Well, let's examine that situation.  Could a convenience store accept bitcoin in real time?  I say certainly.  You walk in to the store to buy a candy bar, if you pay cash the attendant is likely to use a cash marker as a quick check for counterfit cash, but this is only a relatively minor means of avoiding such fraud.  In a similar fashion, a POS bitcoin client can check it's (presumedly recent) copy of the blockchain against the transaction that you produce for bitcoin.  If this check says that you honestly owned those coins up to the last update, it is unlikely that you are trying to double spend.  If we are talking about something a bit pricer, such as a grocery shopping trip in the 100's-of-dollars-range or so, the POS client might also be connected to a private VPN that exists to monitor for double spends in real time, (does your credit card transaction get approved in less than three seconds?  Even if it did, would it be unreasonable for the POS system to wait three seconds, looking for a competing transaction?  Longer than three seconds, and it likley doesn't even matter if a double spend is attempted, because the odds are extremely high that this transaction would be the one to get into the blockchain anyway.) signs of network divisions, or other possible frauds.  Some store chains, such as wal-mart would be likely to do this for themselves; but smaller stores and chains could join a VPN sponsored by their association.  Anything bigger, such as buying a new car, is likely to justify the increasing certainty of one or more blockchain confirmations.  Have you ever bought a car wherein the negotiations & credit process took less than a half-hour?

My point here is that it is possible, and likely, for a vendor to have a reasonable degree of trust that a valid transaction is legit without any confirmations (depending upon the relative value of the sale) and that increasing confirmations only add to the certainty.

Not at all true.  The point of a double spend attack is that although you put out two transactions, you don't pay for one of them.  Thus, charging people to have "double spend protection" wouldn't work as only one of the two transactions would be considered "valid" and thus only one would make it into the block chain.  The other transaction wouldn't be paid by or to anyone.  So if nodes relayed more blocks an attacker wouldn't pay any more to get more txes being pushed through the network (hence DDoS potential).

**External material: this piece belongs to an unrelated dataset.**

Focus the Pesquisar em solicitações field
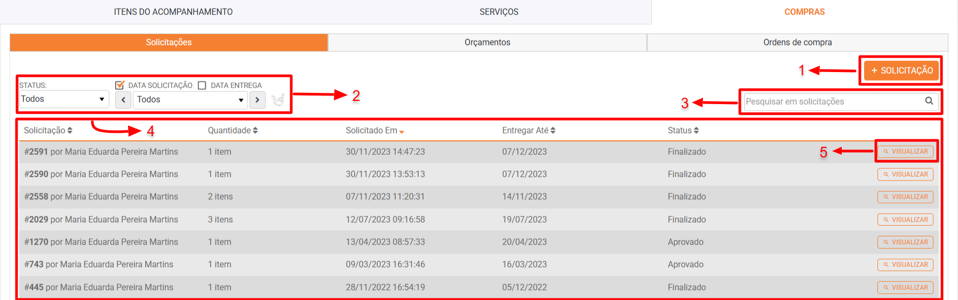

Oh, I think I get what you are saying: Although the original transaction would have the fee added, there's nothing that would require the double-spent coin to have the fee. However, it doesn't really matter. As long as one of the transactions (the real one) pays the minimum required fee (let's assume that it is .01 BTC), you would still need a minimum of .02 BTC to transverse the network (.01 output, .01 fee), which is a code change that would need to be made (nobody sends real transactions with a .01 fee that output less than .01 BTC anyway). That would result in a .01 BTC/tx average for the network. Hell, we're already getting DDoSd with .01 BTC anyway.

So to clear this up, the 10 minute interval is to do with latency and Satoshi has confirmed it to me in the past via email. Let me quote from some of our conversations:


Though Satoshi is not posting to the forums at the moment, he is still paying attention to email, at least I get answers to my questions that way.